In cancer, tyrosine kinase mutations are quite common. MET tyrosine kinase is one such example that normally binds its native ligand, hepatocyte growth factor (HGF), and activates several pathways including Src, STAT3, and PI3K-Akt-mTor. MET has been associated with many human carcinomas including breast cancer, and usually is a sign of a poor survival rate. A group based in Singapore decided to investigate MET’s possible role in these cancers, specifically the mutant METN375S.
They began by gathering a cohort of samples with head and neck squamous cell carcinomas (HNSCC), and lung squamous cell cancer (LUSC) all at various stages. After normalizing the treatment amongst the cohorts, they found that the presence of METN375S was a sign of a short recurrence free survival (RFS). Introducing the METN375S mutation in LUSC cells increased oncogenic properties, and xenografts of LUSC cells showed an increased growth rate of the mutant MET compared to normal MET. Trying to abrogate this phenotype in METN375S containing tumors by the application of MET inhibitors did not work however, inferring MET is not the sole player causing the phenotype.

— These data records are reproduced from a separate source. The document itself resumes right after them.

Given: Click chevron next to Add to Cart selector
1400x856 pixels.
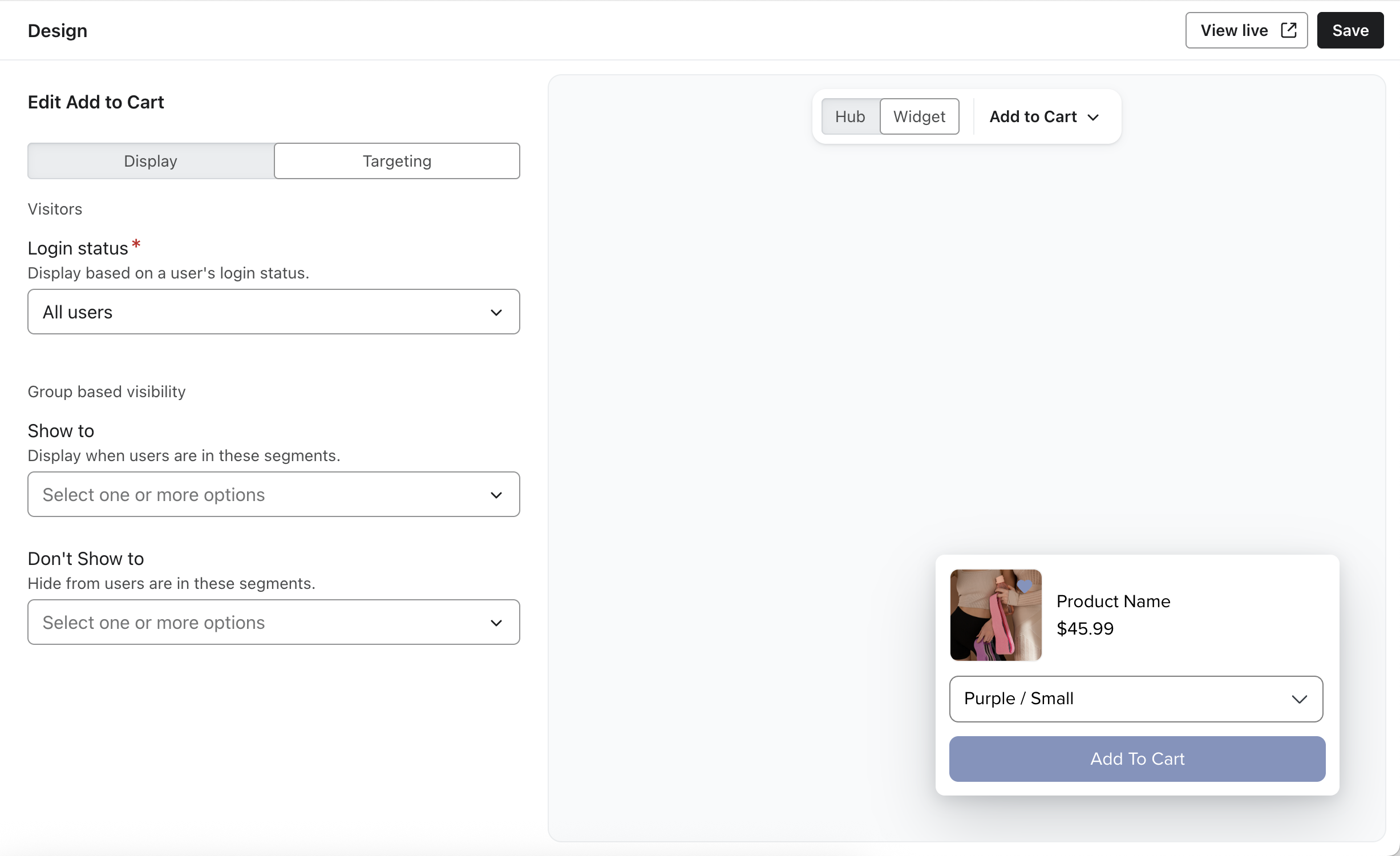Looking at the screenshot, I should coord(1093,117).
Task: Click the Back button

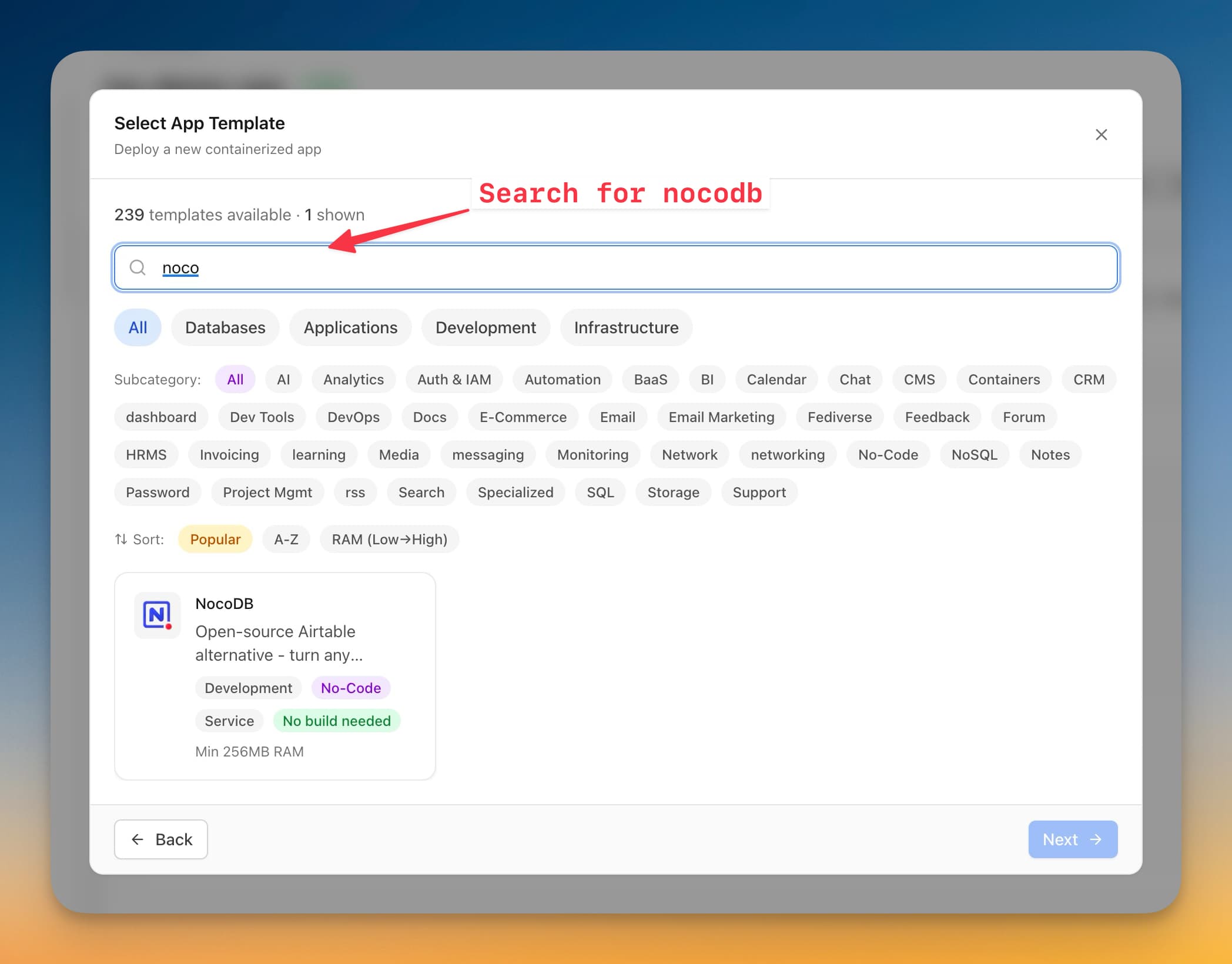Action: [160, 839]
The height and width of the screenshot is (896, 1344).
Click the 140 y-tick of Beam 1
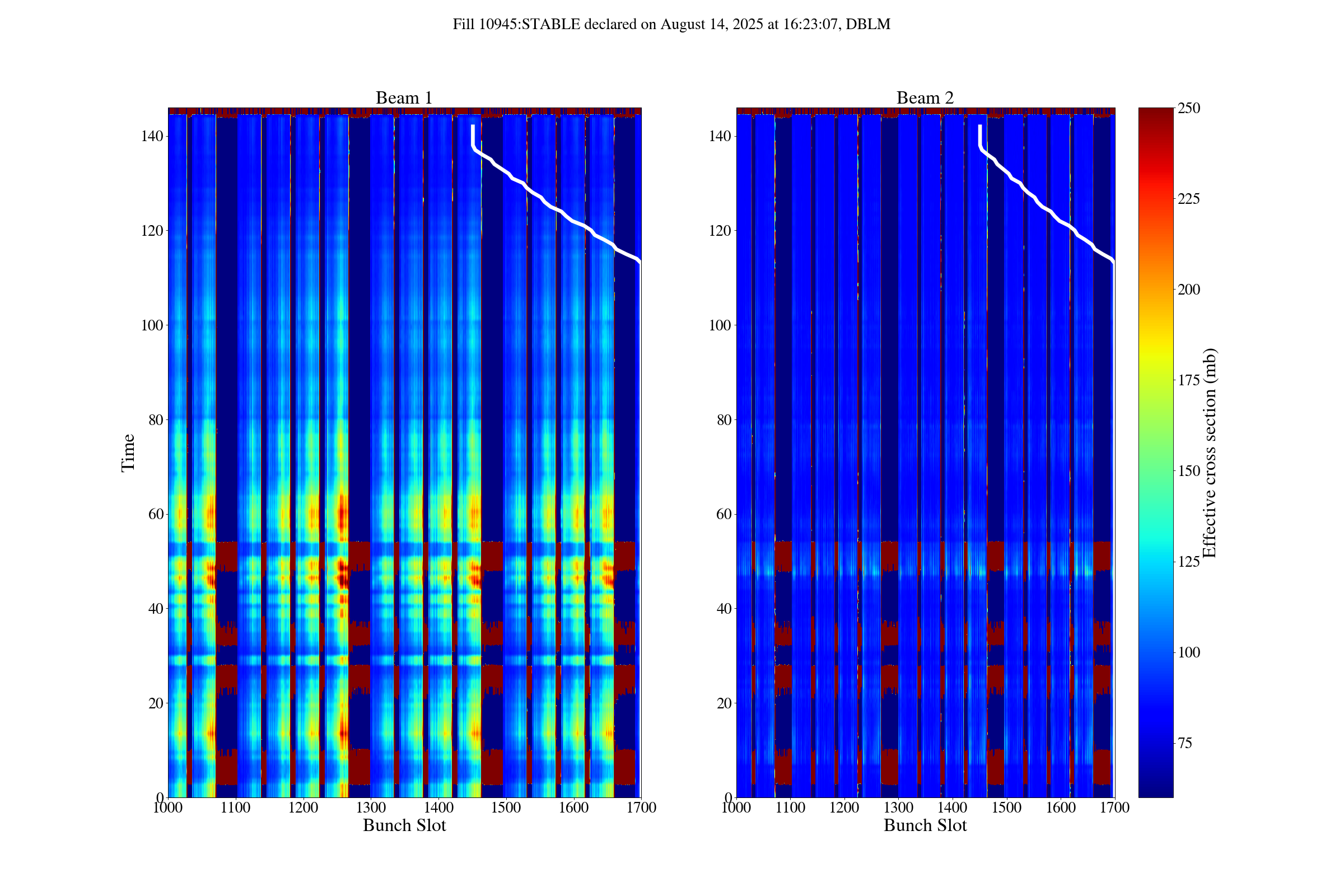click(152, 136)
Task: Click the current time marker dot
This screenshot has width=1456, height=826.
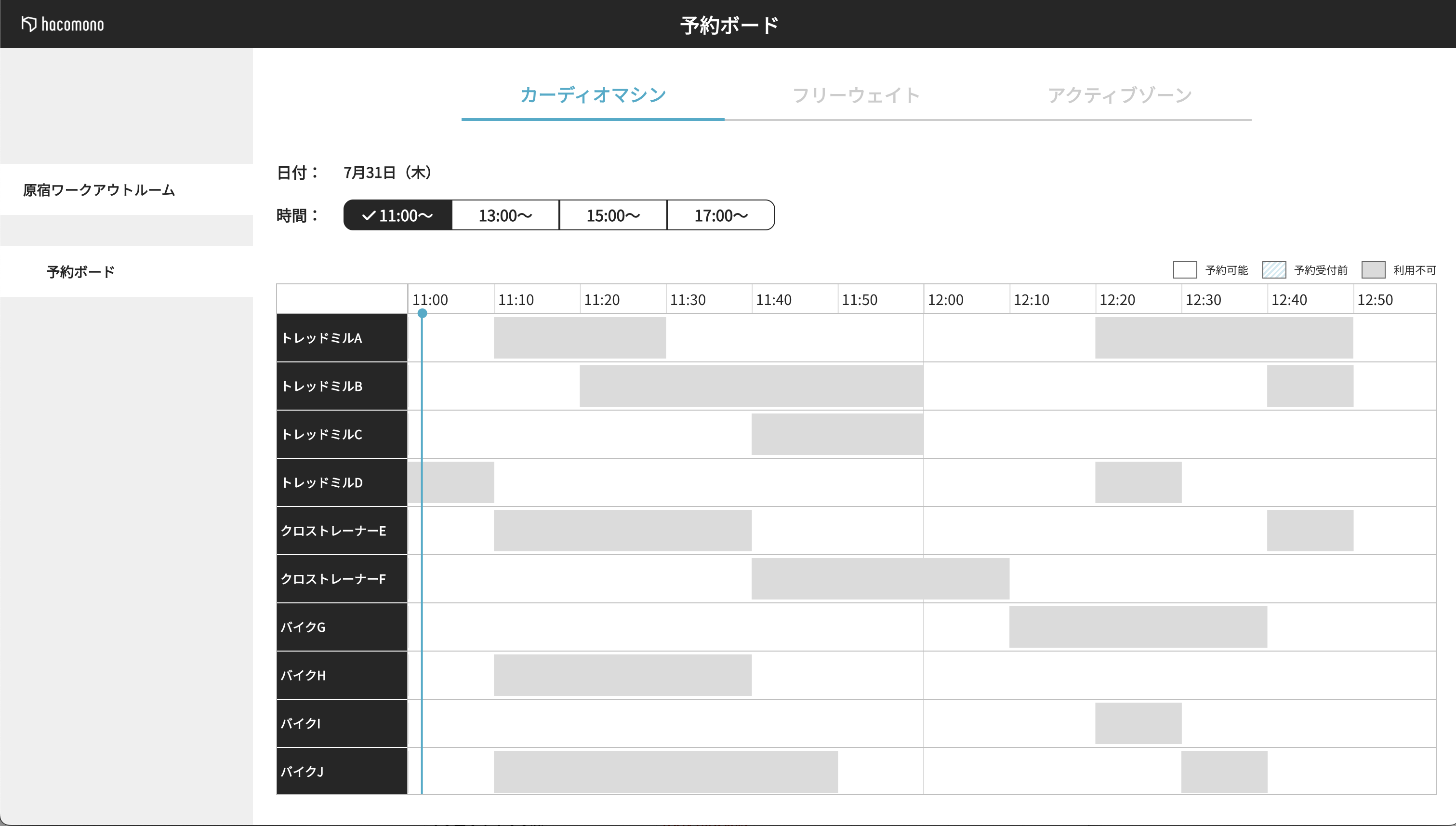Action: coord(422,313)
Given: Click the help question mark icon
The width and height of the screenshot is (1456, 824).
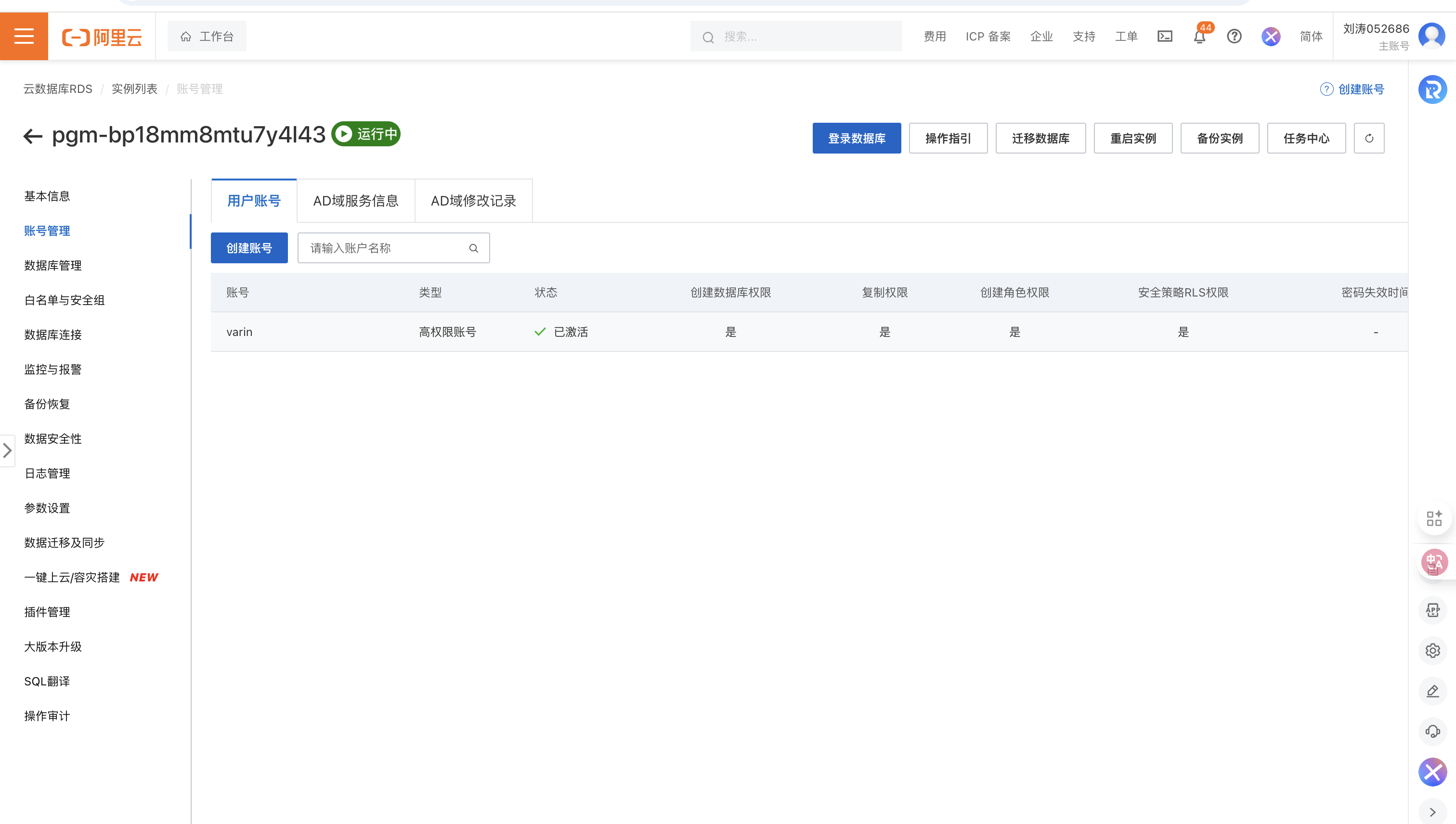Looking at the screenshot, I should point(1234,36).
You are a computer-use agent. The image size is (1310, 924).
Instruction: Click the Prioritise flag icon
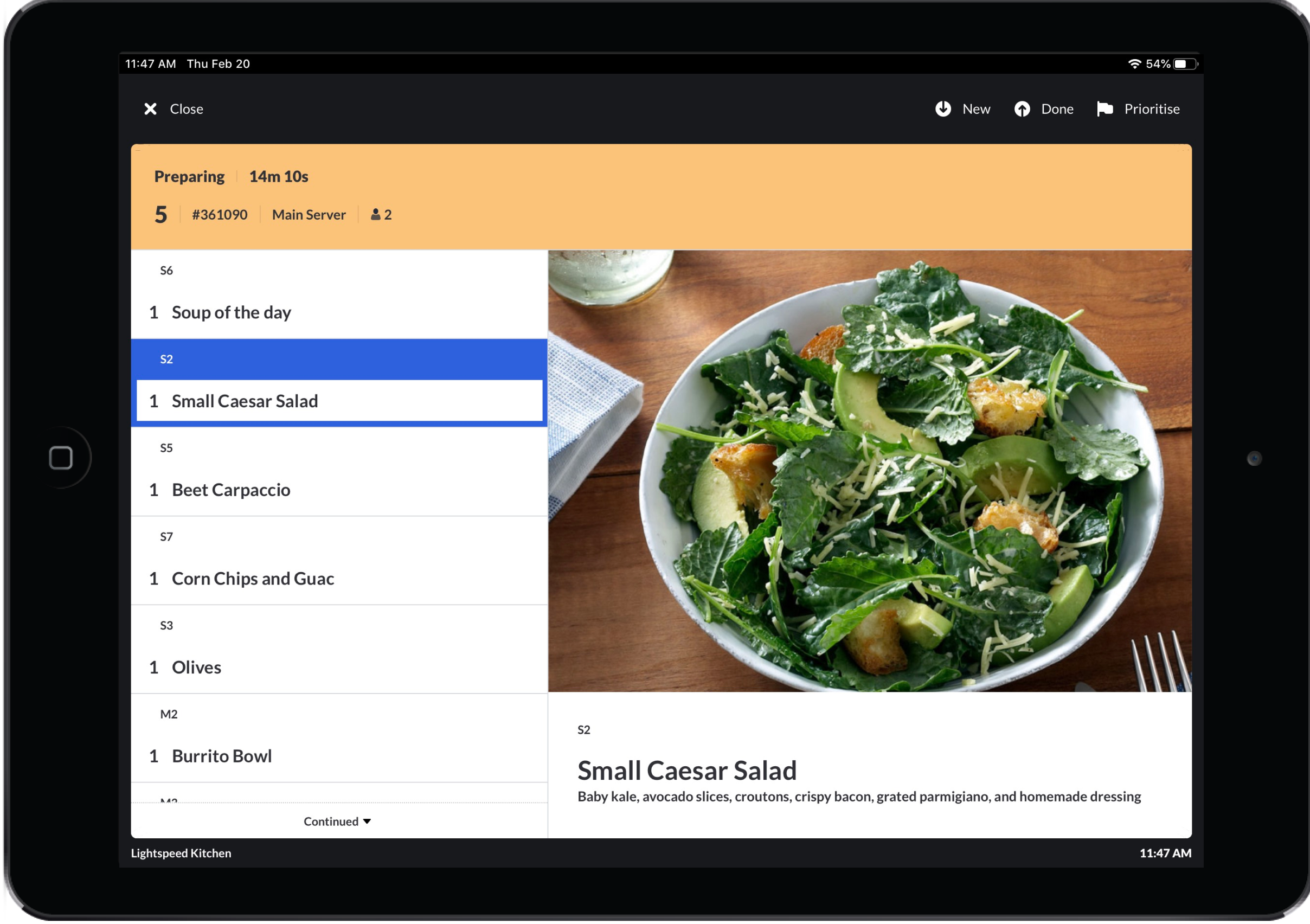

Further investigation led the group to conduct in vivo binding screens, and the tyrosine kinase HER2 was found to be a strong binding partner to the METN375S. HER2 is already associated with aggressive breast cancer progression, and normally is a signal transducer in cellular proliferation. Continuing with this find, a screen of MET, METN375S, and other known MET mutations was conducted and only the METN375S mutant bound tightly as compared to wild type MET.
Taking this interaction into account, the group began testing whether HER2 inhibitors might succeed where MET inhibitors failed in extending the survival rate in METN375S-positive tumors. Application of HER2 inhibitors effectively prevented the interaction between the two kinases, although it did not prevent the hyperactivation of HER2 in some cases. HER2 inhibitors were found to neutralize cell invasion in METN375S-positive tumors as compared to controls. This was particularly true with inhibitors lapatinib and trastuzumab. In vivo experiments in mice found that another HER2 inhibitor, afitinib, even increased overall survival rates.
Although not a direct oncogenic driver of cancer, the group states “Patients with HNSCC and LUSC who carry the METN375S polymorphism have higher risk of disease recurrence”. They are following this study up with clinical trials, investigating the usefulness of the HER2 inhibitors that were effective in this study on METN375S-positive HNSCC and LUSC.